The farmers came to champion many of these innovations, Logan said, and although the CFA wrapped up in 2015, private businesses talked to farmers about the elements that had been most useful and adopted them among their own services.
“It’s a catalytic kind of program,” he said. “That’s really what it was. A lot of what we do in Technoserve is try and demonstrate something’s possible and encourage private sector players to get on board and run with it.”
And that role is still critical, Logan said, especially because private companies remain reluctant to invest in unproven technology. It is the role of development agencies and their partners to innovate and to encourage feedback from the people the new products are designed to help, he said.
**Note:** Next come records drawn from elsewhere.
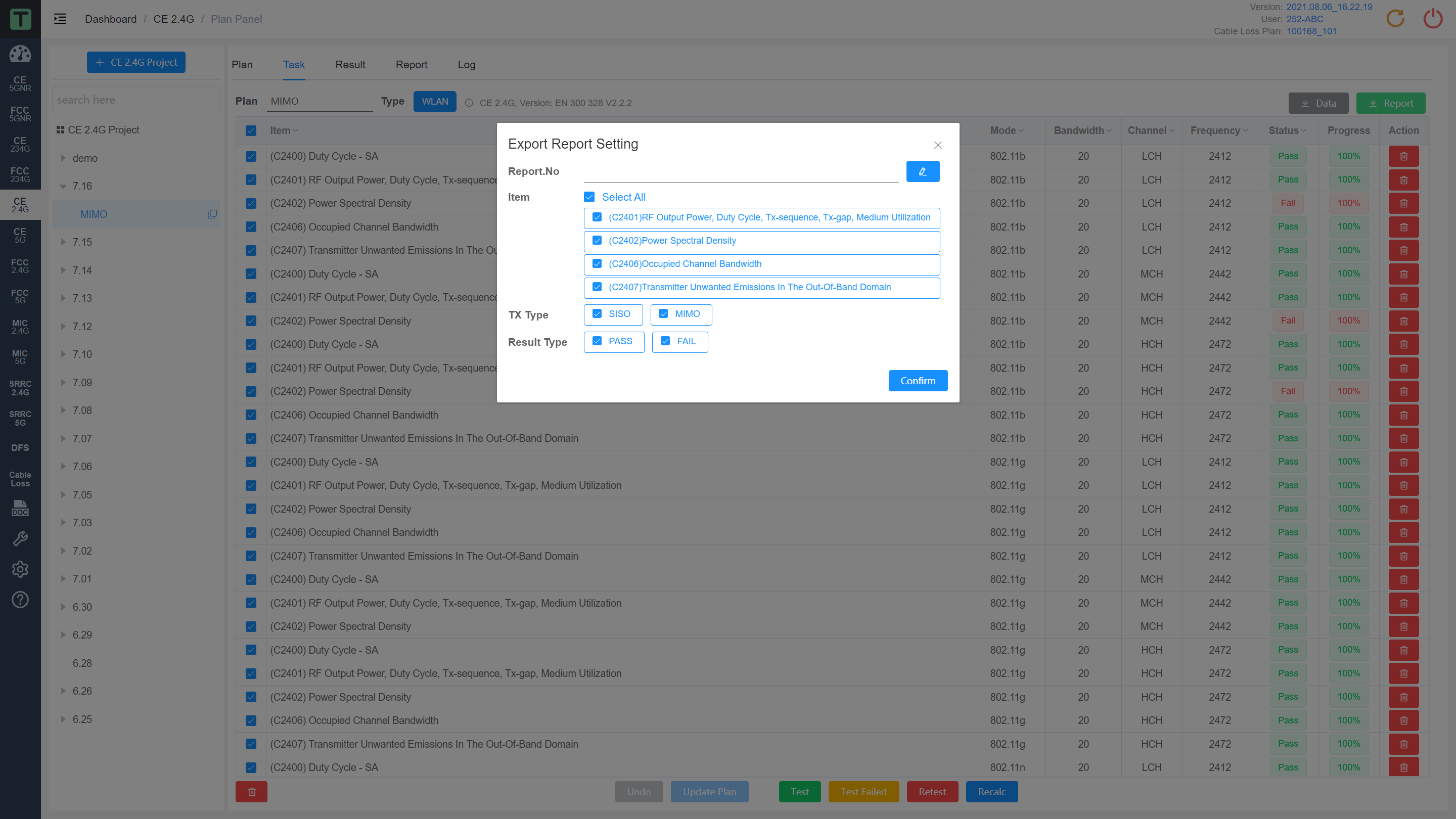The height and width of the screenshot is (819, 1456).
Task: Disable the FAIL Result Type checkbox
Action: pos(665,341)
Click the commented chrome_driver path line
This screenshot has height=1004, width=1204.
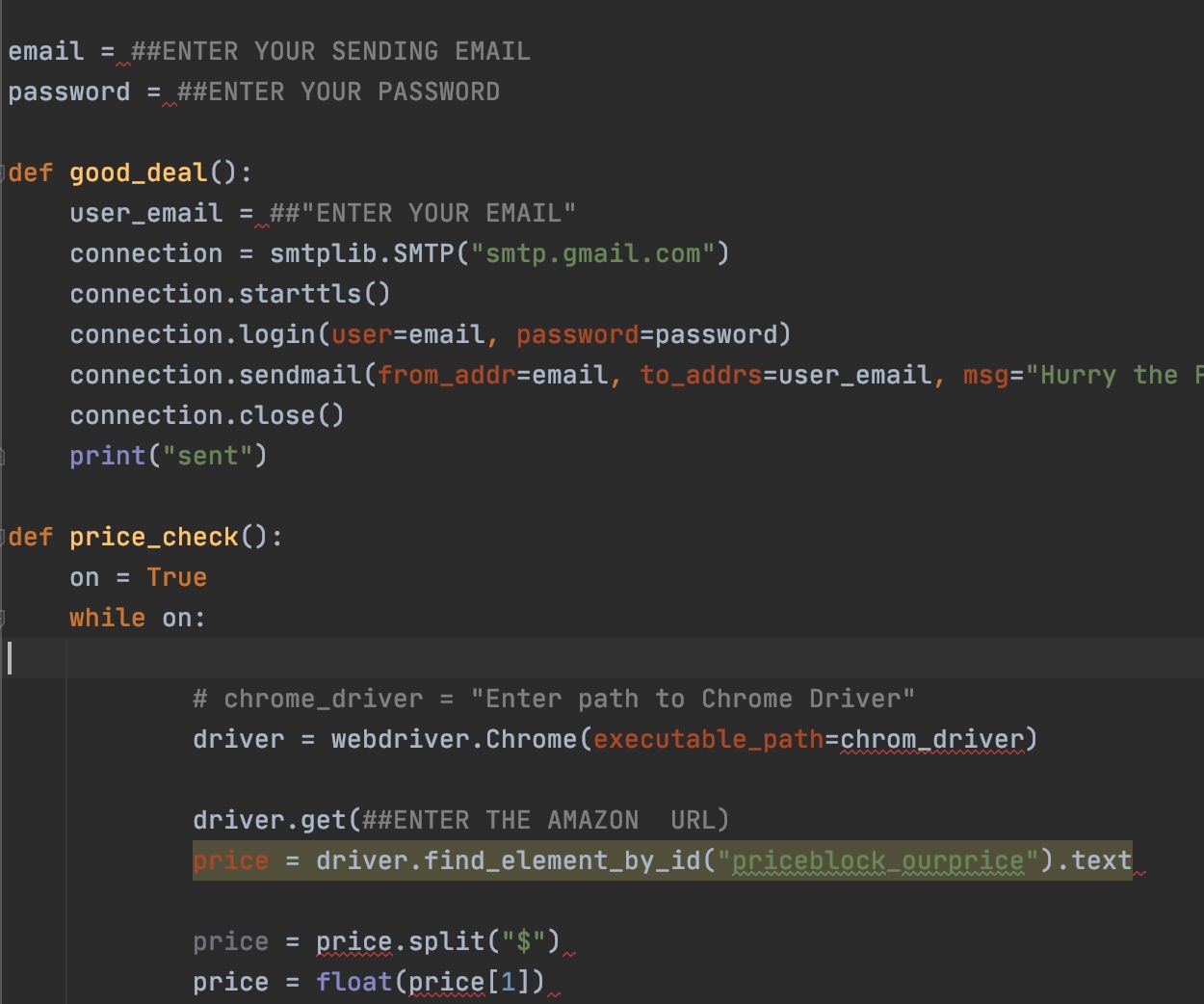tap(553, 699)
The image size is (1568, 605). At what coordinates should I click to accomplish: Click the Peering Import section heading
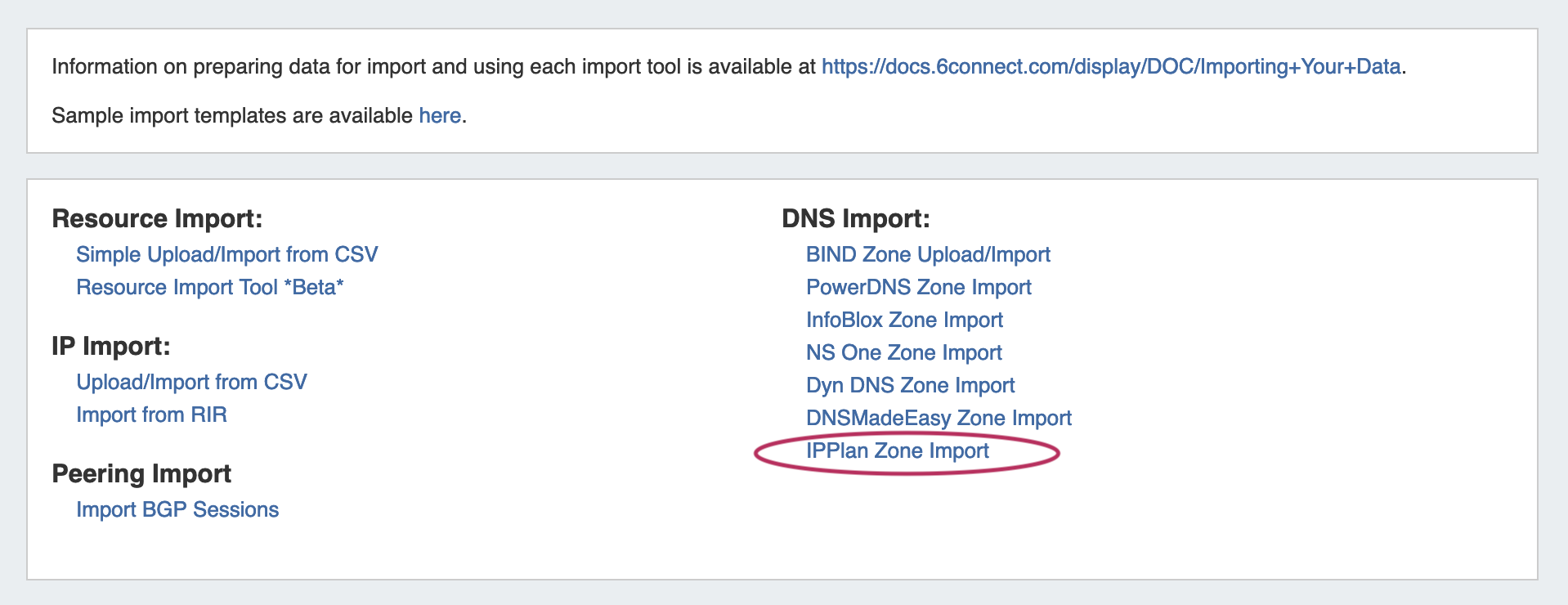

That is what Mastercard’s Financial Inclusion lab is designed to do. It began with an $11 million, three-year grant from the Bill & Melinda Gates Foundation to make financial services accessible, affordable and secure for the world’s poor, said Dave Kim, Gates’ program officer on the Financial Services for the Poor team.
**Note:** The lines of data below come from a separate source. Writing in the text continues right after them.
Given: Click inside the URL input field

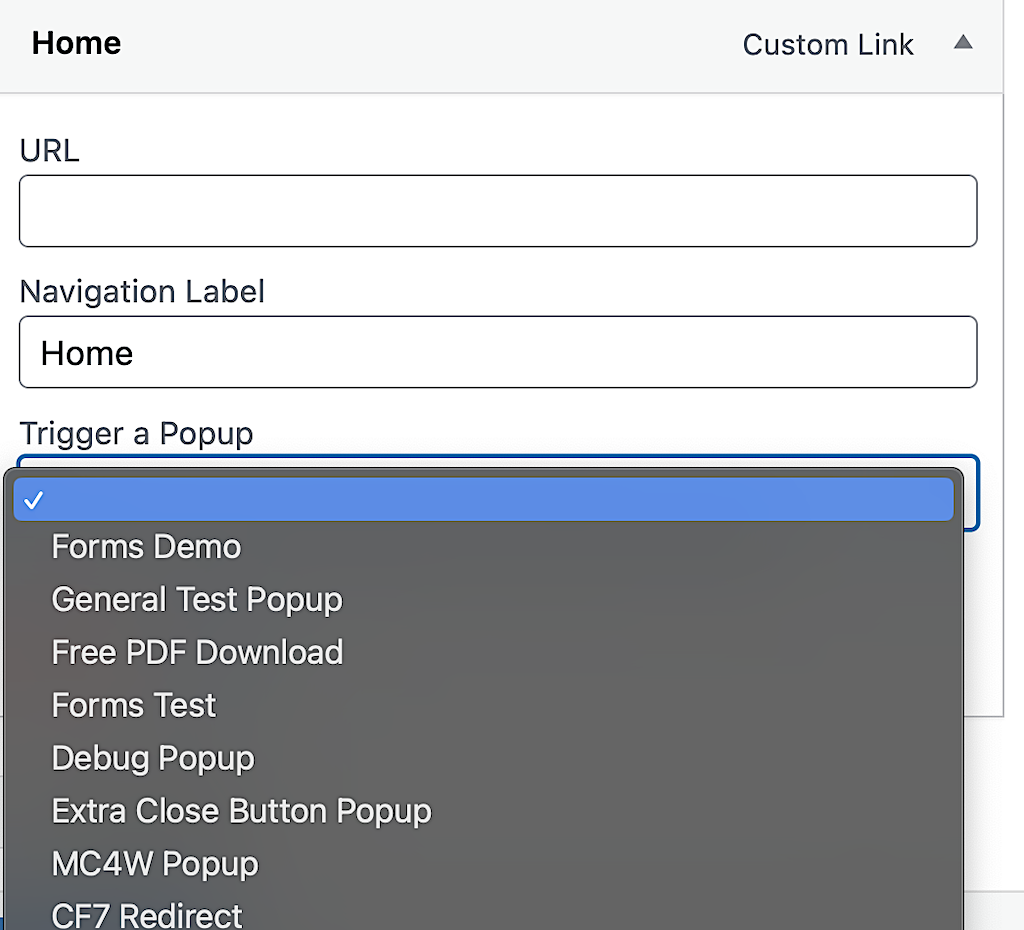Looking at the screenshot, I should click(x=498, y=210).
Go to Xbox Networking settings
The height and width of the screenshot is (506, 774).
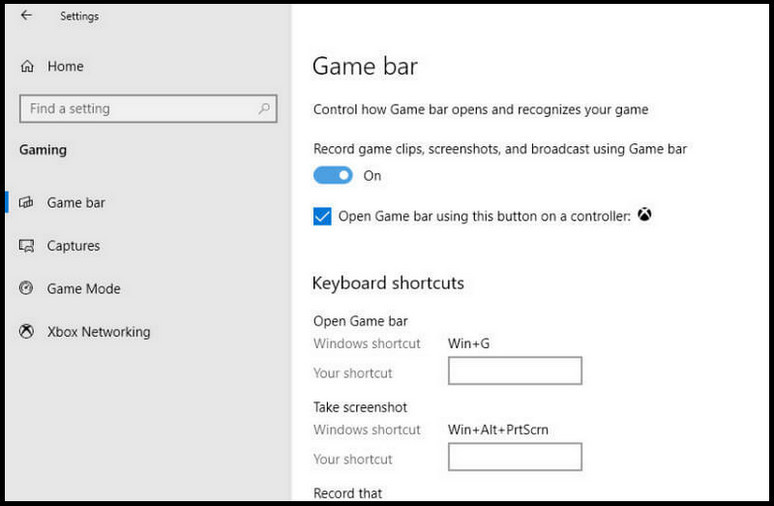tap(98, 332)
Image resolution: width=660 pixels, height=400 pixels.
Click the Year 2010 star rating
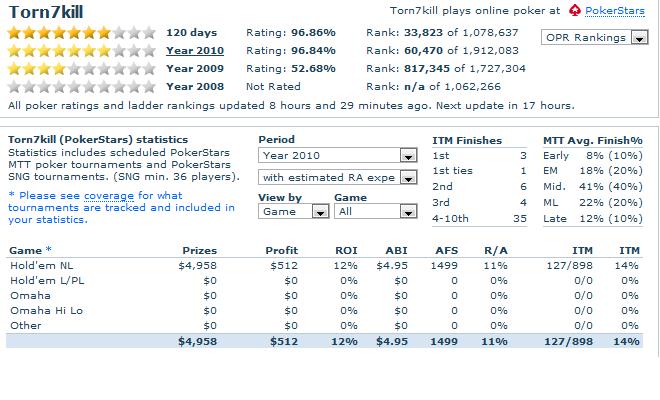coord(80,50)
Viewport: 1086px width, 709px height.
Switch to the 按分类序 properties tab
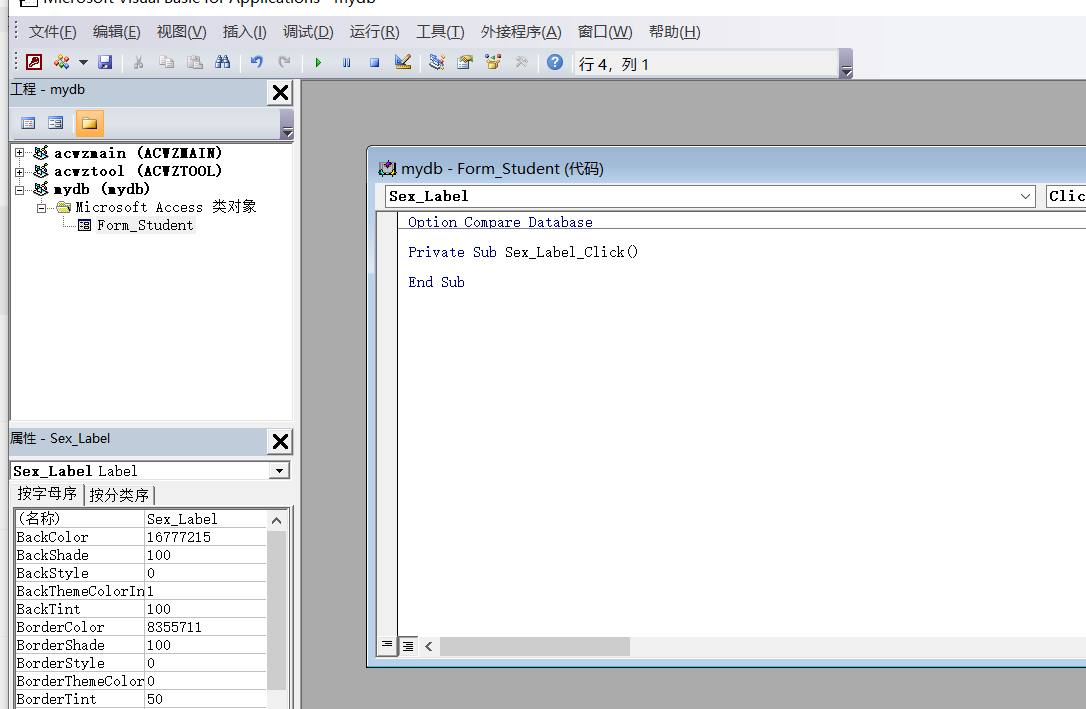coord(119,495)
“With this grant, we have had the opportunity to move very quickly, incubate actual products in the field and extend solutions regionally and possibly globally,” he said. That now includes the 2Kuze pilot, which involves 2,000 farmers in western Kenya.
Early on, the 2Kuze team had to confront many of the challenges that have stymied similar efforts. That included going beyond a payment solution — “usually our starting point” — and looking at the entire sales process, Monehin said. Otherwise, they were in danger of creating a mobile product that farmers would not use.
The team started with an interface that connects three large-scale buyers — two in Kenya and one in Tanzania — with the smallholder farmers. Through a simple text interface, the buyers can put out a call for a product, along with a price. Farmers can then respond with an amount they are willing to sell.
This gives farmers — who are trained on the interface by 2Kuze agents — an alternative to middlemen, who have a reputation for exploiting them (even if it is not always deserved). The buyers send an agent out to collect the produce and, upon pick up, can immediately deposit a payment into the farmer’s electronic account.
“Their money begins to flow through formal bank sectors and banks are able to see their work and extend credit,” Monehin said. “You should then see a rapid expansion of farmer’s capabilities because they will now have access to credit.”
He said he hopes the approach will help the farmers go beyond learning about market prices and lead them to actually take advantage of that information.